Thanks in advance for all help.
You should add an exit; after each header('Location:...'); call.
Otherwise the script continues to run.
I would like to redirect to the next page after clicking on the submit page, but I get the following error:
Warning: Cannot modify header information - headers already sent by (output started at C:\xampp\htdocs\forms\P_details.php:80) in C:\xampp\htdocs\P_details.php on line 70
the following is the php code on P_details.php
//connect to connect to the database and initialize all functions
include 'scripts/functions/init.php';
include 'html/head.php';
include 'html/page_title.php';
include 'html/top_menu.php';
include 'titles/P_details.php';
//Generate a random Personid
$Personid = rand(1,9999999);
$_SESSION['Personid'] = $Personid;
//Carry over the Jobid to this page
$Jobid = $_SESSION['SESS_MEMBER_JOB'];
if(empty($_POST)=== false)
{
$R_fields = array('Title','Surname','Forename','IdentityNumber','Gender','Race','Nationality');
foreach($_POST as $key=>$value)
{
if (empty($value) && in_array($key,$R_fields)=== true)
{
$errors[] = 'fields marked with (*) are required';
break 1;
}
}
if(empty($errors)=== true)
{
if($_POST['title'] == '-Select-')
{
$errors[] ='Please select Title';
}
if($_POST['Gender'] == '-Select-')
{
$errors[] ='Please select Gender';
}
if($_POST['Race'] == '-Select-')
{
$errors[] ='Please select Race';
}
if($_POST['Nationality'] == '-Select-')
{
$errors[] ='Please select Nationality';
}
}
}
include 'forms/P_details.php';
if(empty($_POST) === false && empty($errors)=== true)
{
//submit personal details
$personal_details = array(
'Personid'=>$Personid,
'Title' => $_POST['title'],
'Surname'=>$_POST['Surname'],
'Forename' => $_POST['Forename'],
'IdentityNumber'=>$_POST['IdentityNumber'],
'Gender'=>$_POST['Gender'],
'Race'=>$_POST['Race'],
'Nationality'=>$_POST['Nationality'],
'WorkPermitNumber'=>$_POST['WorkPermitNumber'],
'JobID'=>$Jobid);
personal_details($personal_details);
//redirect
header('Location:Address_insert.php');
exit();
}
else if(empty($errors) === false)
{
//output errors if the errors array is not empty
echo output($errors);
}
?>
Please assist
Either call ob_start() at the top of page and ob_end_flush() at the bottom or don't echo anything on the page before your header()
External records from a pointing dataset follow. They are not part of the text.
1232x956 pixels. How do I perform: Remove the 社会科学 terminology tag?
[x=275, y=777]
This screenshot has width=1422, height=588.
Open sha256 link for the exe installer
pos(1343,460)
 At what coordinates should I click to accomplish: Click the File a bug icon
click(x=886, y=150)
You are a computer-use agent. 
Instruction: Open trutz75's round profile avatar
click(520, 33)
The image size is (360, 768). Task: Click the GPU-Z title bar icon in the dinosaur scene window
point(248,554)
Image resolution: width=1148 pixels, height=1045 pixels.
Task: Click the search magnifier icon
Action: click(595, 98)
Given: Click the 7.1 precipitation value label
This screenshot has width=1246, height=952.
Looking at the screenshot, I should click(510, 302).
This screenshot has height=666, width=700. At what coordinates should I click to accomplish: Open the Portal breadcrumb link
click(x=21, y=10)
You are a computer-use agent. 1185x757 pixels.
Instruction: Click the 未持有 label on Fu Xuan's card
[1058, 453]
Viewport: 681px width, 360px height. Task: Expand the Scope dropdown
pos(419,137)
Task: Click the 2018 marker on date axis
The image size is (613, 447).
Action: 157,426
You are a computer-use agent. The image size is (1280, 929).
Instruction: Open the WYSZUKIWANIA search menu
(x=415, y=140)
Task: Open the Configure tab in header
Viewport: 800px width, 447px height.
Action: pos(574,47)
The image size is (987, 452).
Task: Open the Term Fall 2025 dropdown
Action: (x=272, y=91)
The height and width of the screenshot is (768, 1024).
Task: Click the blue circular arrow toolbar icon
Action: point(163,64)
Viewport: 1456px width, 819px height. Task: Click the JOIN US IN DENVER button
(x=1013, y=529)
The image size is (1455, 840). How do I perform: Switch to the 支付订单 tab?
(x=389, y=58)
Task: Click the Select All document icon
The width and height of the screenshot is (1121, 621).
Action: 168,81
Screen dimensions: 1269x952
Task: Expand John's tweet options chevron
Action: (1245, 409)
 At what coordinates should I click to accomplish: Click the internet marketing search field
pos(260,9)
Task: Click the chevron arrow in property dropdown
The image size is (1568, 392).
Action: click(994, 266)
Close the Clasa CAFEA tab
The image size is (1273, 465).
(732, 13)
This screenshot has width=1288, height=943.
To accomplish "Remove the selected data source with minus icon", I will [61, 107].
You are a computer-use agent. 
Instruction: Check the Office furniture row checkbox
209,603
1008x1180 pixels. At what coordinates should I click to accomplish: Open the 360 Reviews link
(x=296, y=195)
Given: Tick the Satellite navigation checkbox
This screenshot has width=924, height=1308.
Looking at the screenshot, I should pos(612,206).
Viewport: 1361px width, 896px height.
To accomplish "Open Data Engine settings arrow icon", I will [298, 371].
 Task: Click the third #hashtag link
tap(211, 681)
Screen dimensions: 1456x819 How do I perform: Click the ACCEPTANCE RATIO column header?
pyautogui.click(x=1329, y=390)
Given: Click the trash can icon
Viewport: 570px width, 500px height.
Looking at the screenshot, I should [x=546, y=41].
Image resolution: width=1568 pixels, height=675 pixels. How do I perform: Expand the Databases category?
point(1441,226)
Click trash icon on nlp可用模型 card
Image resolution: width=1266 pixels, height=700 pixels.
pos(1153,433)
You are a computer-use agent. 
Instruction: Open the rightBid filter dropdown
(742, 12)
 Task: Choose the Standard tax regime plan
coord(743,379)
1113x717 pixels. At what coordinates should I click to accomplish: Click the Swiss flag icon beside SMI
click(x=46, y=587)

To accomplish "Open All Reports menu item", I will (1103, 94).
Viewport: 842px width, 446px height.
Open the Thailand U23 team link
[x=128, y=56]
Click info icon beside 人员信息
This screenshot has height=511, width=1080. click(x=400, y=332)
header('Location:Address_insert.php');
before any output.
Possible your included files contains any output?
include 'html/head.php';
include 'html/page_title.php';
include 'html/top_menu.php';
include 'titles/P_details.php';
Or
include 'forms/P_details.php';
Any output possible to insert only after header('Location:Address_insert.php');
That error appears when you've echoed any output to the browser before heading to another page.
Check your includes and be sure that you are not doing an echo anywhere.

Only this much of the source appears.